**YOUR GOAL**
Please copy exactly every line from the one that contains "You are a computer-use agent. 604x584 pixels." to the end of the data below, with both ends included and no other lines.

**SUPPLIED MATERIAL**
============================================================

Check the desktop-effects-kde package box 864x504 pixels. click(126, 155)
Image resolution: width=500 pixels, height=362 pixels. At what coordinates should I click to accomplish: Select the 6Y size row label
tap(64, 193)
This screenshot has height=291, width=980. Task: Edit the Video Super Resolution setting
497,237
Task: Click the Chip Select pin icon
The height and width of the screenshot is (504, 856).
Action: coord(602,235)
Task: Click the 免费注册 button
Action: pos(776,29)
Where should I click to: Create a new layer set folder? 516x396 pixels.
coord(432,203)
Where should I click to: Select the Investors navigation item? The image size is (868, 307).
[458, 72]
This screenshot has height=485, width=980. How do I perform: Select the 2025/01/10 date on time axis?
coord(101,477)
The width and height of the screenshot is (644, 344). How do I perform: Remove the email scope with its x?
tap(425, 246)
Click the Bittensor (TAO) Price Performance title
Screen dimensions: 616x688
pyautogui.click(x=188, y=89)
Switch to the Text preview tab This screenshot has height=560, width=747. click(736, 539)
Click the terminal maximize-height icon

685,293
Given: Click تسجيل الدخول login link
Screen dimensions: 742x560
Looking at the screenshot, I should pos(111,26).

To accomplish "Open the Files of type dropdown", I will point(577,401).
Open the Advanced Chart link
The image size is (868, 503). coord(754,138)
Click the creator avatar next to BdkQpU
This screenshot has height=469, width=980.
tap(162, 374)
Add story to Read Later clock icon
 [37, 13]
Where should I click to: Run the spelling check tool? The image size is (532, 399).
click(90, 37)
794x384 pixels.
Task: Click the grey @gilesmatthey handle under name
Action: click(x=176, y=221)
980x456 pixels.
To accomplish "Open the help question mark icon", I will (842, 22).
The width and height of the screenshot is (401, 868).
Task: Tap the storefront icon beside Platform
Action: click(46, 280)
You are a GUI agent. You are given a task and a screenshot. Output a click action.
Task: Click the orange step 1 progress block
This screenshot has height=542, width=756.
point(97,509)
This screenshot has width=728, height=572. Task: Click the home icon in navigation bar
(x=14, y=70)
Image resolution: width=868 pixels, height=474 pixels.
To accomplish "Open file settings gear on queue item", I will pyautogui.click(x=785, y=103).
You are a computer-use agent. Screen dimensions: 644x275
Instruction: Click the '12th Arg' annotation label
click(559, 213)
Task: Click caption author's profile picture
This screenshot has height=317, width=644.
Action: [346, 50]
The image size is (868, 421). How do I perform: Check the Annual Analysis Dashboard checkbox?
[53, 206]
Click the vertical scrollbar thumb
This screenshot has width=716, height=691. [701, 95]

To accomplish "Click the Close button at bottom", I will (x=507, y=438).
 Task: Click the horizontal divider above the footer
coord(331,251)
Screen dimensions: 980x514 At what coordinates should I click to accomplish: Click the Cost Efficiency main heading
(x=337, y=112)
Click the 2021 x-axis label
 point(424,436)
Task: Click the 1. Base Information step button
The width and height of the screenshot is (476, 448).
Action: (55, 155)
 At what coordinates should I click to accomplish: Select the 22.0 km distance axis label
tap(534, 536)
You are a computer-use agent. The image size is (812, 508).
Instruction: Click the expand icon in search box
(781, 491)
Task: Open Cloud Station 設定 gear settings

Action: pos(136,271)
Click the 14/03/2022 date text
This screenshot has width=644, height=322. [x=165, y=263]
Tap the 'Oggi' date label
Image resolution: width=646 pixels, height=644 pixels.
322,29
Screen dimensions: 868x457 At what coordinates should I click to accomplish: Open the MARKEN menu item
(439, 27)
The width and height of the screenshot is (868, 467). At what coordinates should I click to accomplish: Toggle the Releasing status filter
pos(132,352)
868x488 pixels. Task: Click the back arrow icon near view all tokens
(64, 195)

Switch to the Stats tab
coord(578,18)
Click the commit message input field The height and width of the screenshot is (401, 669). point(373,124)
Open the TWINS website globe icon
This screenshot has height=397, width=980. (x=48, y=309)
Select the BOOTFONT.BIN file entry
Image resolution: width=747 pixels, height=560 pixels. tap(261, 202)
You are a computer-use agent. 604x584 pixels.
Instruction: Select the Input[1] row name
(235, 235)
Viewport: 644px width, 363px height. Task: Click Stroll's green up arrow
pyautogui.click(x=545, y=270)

============================================================

**OUTPUT OF THE EXERCISE**
You are a computer-use agent. 604x584 pixels.
Instruction: Select the Input[1] row name
(235, 235)
Viewport: 644px width, 363px height. Task: Click Stroll's green up arrow
pyautogui.click(x=545, y=270)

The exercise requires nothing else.